(Saved entries)
|---|
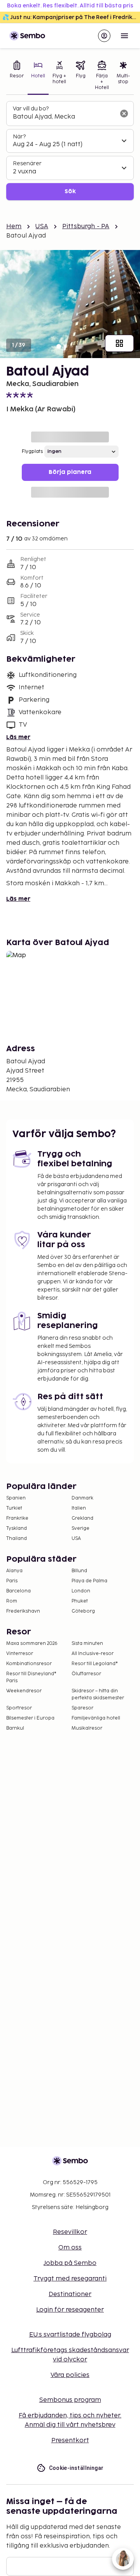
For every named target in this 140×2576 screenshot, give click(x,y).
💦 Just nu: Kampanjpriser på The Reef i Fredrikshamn (71, 17)
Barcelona (18, 1591)
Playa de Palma (89, 1581)
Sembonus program (70, 2400)
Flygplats (32, 451)
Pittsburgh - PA (85, 226)
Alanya (14, 1571)
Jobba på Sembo (70, 2263)
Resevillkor (70, 2232)
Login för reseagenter (70, 2310)
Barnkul (15, 1728)
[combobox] (64, 117)
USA (41, 226)
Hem (13, 226)
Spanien (16, 1498)
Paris (12, 1581)
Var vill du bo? (31, 108)
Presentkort (70, 2440)
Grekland (82, 1518)
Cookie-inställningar (76, 2468)
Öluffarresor (86, 1674)
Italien (79, 1508)
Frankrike (17, 1518)
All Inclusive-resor (93, 1654)
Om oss (70, 2247)
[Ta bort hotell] (124, 113)
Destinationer (70, 2294)
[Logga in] (104, 36)
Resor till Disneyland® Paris (31, 1677)
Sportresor (19, 1708)
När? (19, 136)
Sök (70, 191)
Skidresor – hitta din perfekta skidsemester (98, 1694)
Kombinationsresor (29, 1664)
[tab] (17, 76)
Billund (79, 1571)
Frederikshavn (23, 1611)
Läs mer (18, 737)
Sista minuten (87, 1643)
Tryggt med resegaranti (70, 2278)
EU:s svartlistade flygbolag (70, 2334)
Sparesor (82, 1708)
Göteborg (83, 1611)
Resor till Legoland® (95, 1664)
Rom (11, 1601)
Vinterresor (19, 1654)
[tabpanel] (70, 150)
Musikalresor (87, 1728)
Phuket (80, 1601)
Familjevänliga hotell (96, 1718)
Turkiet (14, 1508)
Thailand (16, 1538)
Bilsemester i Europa (30, 1718)
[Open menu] (124, 36)
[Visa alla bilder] (119, 343)
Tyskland (16, 1528)
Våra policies (70, 2375)
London (81, 1591)
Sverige (80, 1528)
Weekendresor (24, 1691)
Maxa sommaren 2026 (32, 1643)
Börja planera (70, 472)
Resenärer (27, 163)
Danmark (82, 1498)
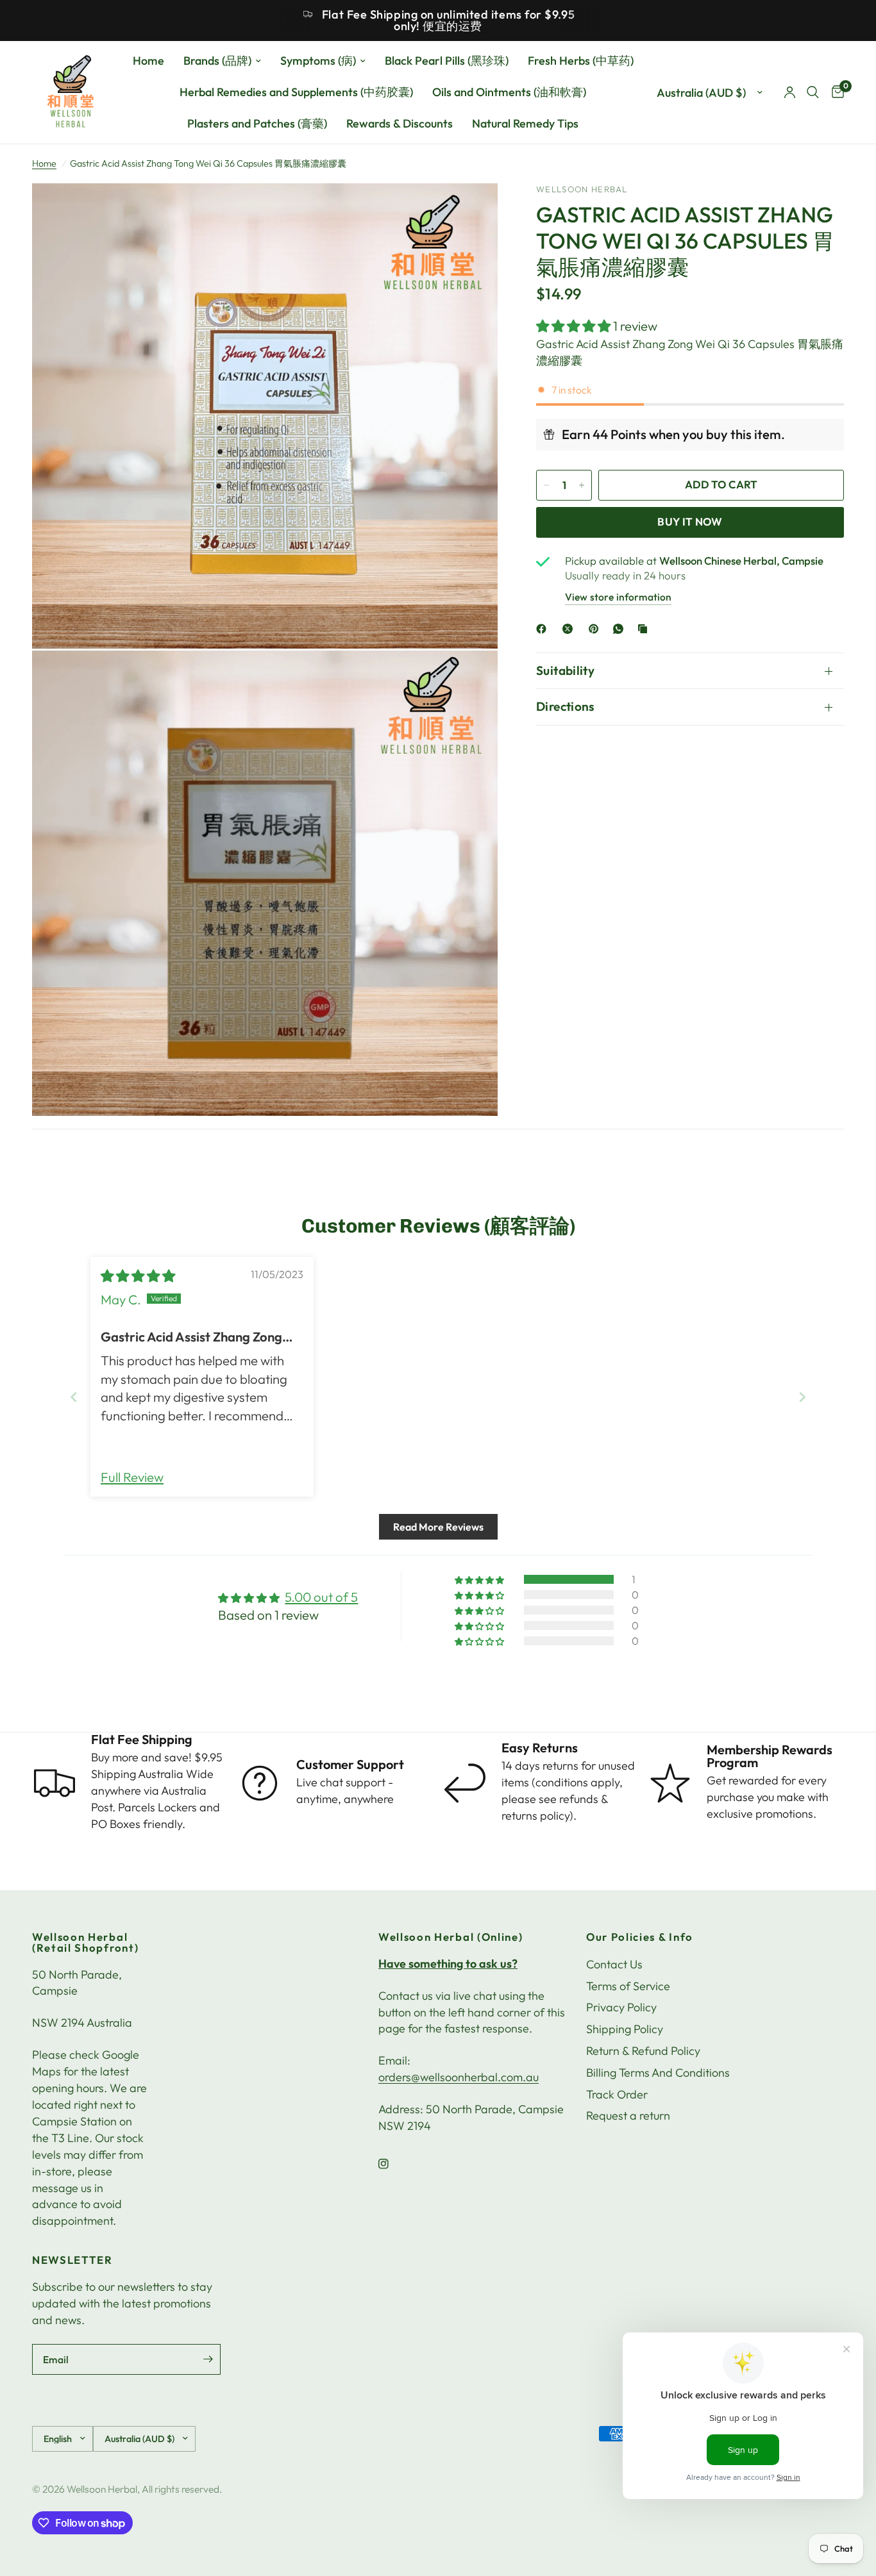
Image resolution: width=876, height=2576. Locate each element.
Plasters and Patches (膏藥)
|---|
WORK TASK:
Would you please repeat exactly the lines above, starting at the line with "Rom (11, 1601)" and stopping at the line with "Sverige (80, 1528)", both included?

REPLY TO THE EXERCISE:
Rom (11, 1601)
Vinterresor (19, 1654)
[tabpanel] (70, 150)
Musikalresor (87, 1728)
Phuket (80, 1601)
Familjevänliga hotell (96, 1718)
Turkiet (14, 1508)
Thailand (16, 1538)
Bilsemester i Europa (30, 1718)
[Open menu] (124, 36)
[Visa alla bilder] (119, 343)
Tyskland (16, 1528)
Våra policies (70, 2375)
London (81, 1591)
Sverige (80, 1528)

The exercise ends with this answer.